• The task: Print the line containing "Given: Open the emoji picker in comment box" and every later line of the records. Keep each one exactly as given, ending with the last.

• Material for this task:
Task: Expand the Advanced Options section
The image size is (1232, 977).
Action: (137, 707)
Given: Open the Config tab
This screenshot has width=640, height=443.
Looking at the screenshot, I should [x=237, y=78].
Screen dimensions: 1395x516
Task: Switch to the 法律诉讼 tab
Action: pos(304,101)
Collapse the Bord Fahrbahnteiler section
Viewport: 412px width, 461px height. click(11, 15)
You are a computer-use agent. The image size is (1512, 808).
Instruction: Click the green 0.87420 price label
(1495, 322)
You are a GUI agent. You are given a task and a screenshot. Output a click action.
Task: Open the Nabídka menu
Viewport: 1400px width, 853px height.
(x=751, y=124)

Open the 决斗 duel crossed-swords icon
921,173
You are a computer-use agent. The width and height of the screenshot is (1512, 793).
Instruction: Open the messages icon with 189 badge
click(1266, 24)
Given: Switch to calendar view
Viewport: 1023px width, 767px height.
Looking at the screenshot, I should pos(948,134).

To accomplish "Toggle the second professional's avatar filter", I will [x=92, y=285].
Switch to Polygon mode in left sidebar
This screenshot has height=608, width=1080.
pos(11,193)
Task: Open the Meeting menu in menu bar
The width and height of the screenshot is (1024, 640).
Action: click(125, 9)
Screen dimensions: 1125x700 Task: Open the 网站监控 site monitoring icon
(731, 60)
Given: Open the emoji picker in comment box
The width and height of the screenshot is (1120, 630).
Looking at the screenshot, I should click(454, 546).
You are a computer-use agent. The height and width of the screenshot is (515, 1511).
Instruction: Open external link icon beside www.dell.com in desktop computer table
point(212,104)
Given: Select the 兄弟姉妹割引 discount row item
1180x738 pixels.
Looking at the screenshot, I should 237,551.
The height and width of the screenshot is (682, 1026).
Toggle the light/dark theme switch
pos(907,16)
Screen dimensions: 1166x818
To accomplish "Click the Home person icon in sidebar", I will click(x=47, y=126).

• Output below:
Given: Open the emoji picker in comment box
The width and height of the screenshot is (1120, 630).
Looking at the screenshot, I should click(454, 546).
You are a computer-use agent. The height and width of the screenshot is (515, 1511).
Instruction: Open external link icon beside www.dell.com in desktop computer table
point(212,104)
Given: Select the 兄弟姉妹割引 discount row item
1180x738 pixels.
Looking at the screenshot, I should 237,551.
The height and width of the screenshot is (682, 1026).
Toggle the light/dark theme switch
pos(907,16)
Screen dimensions: 1166x818
To accomplish "Click the Home person icon in sidebar", I will click(x=47, y=126).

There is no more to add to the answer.